BRIEF
Which lines of the data contain the string "agent"? Copy every one.

INPUT DATA
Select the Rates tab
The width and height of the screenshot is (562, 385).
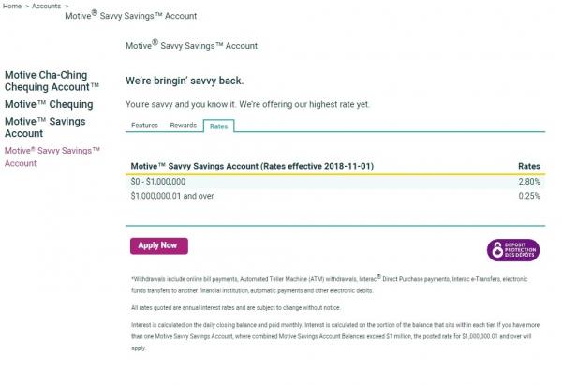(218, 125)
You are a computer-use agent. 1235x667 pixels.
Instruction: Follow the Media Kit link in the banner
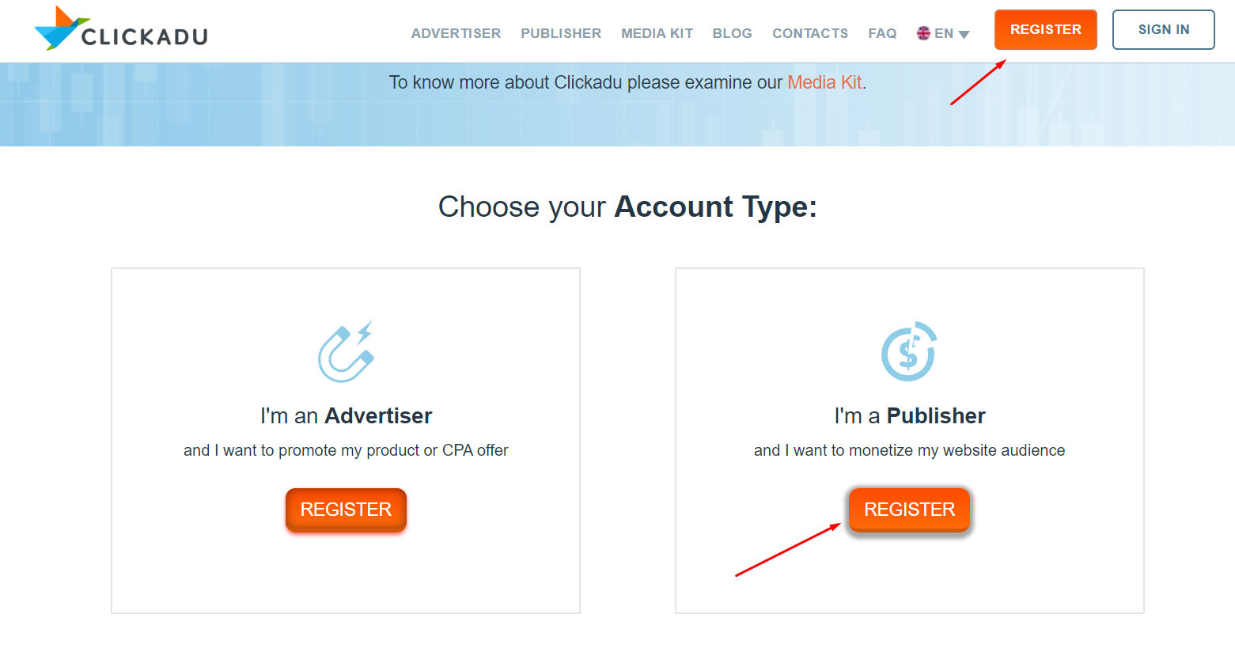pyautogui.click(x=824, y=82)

--

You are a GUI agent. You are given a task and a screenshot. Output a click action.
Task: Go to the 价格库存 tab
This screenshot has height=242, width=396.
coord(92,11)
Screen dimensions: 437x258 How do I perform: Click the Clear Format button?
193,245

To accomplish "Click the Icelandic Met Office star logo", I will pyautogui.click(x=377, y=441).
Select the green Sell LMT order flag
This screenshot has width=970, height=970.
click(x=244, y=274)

TASK RESPONSE
You are a computer-use agent. 1235x667 pixels.
You are a GUI agent. You are given a task and a screenshot. Output a click action.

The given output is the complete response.